A Pangram lançou a versão 3.0 do seu detector de textos com IA. Agora, a ferramenta não faz apenas uma distinção binária entre textos escritos por humanos e gerados por máquinas, mas classifica o conteúdo em quatro categorias: totalmente escrito por humanos, levemente assistido por IA, moderadamente assistido por IA e inteiramente gerado por IA. Para documentos mais longos, o sistema analisa segmentos individuais, identificando situações em que um humano cria a primeira parte do texto e a IA finaliza o restante.

Precisão impressionante de 99,98%

De acordo com a Pangram, o novo modelo alcança uma precisão de 99,98% na identificação de textos gerados por IA, com uma taxa de falsos positivos praticamente inexistente. A empresa explica que, ao analisar ensaios escritos por humanos, os resultados apresentam uma distribuição nas diferentes categorias, onde pequenas assistências da IA abrangem correções ortográficas, ajustes gramaticais ou traduções que não alteram a essência do conteúdo. Já assistências mais significativas indicam que a IA reescreveu trechos maiores ou acrescentou novos elementos, como detalhes extras, ajustes de tom e modificações estruturais. Vale ressaltar que esses dados são oriundos da própria Pangram e não foram verificados de forma independente, além de que os limites entre os níveis de apoio da IA são considerados “mais uma arte do que uma ciência”.
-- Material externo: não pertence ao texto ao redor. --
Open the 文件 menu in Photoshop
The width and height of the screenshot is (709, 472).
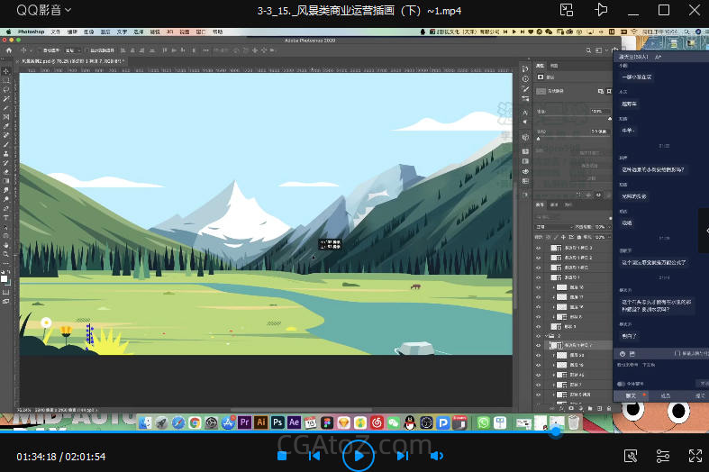click(56, 32)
Os usuários que acessam a versão gratuita têm acesso a uma classificação simplificada, em que textos levemente assistidos são identificados como “Humano” e aqueles com assistência moderada recebem a etiqueta “Gerado por IA”.
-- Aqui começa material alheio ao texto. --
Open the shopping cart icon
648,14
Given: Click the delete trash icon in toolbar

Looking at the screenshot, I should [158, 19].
Pesquisas anteriores e debates sobre a detecção de IA

Antes mesmo do lançamento da versão 3.0, um estudo independente realizado pela Universidade de Chicago confirmou o desempenho acima da média do detector Pangram. Segundo a pesquisa, o sistema apresentou taxas de falsos positivos e falsos negativos praticamente nulas em textos de tamanho médio a longo, demonstrando robustez mesmo diante de tentativas de manipulação por ferramentas que “humanizam” a escrita.

No entanto, esse avanço tecnológico levanta questionamentos sobre a eficácia e o propósito da detecção de textos gerados por IA. Especialistas alertam para uma possível “corrida armamentista” entre detectores, modelos de IA e ferramentas de evasão. Alguns críticos, como o pioneiro da inteligência artificial Andrej Karpathy, enxergam a detecção de textos gerados por IA como um fracasso intrínseco e defendem que o foco deve ser a transformação do sistema educacional, em vez de tentar impor controle sobre a produção de conteúdo.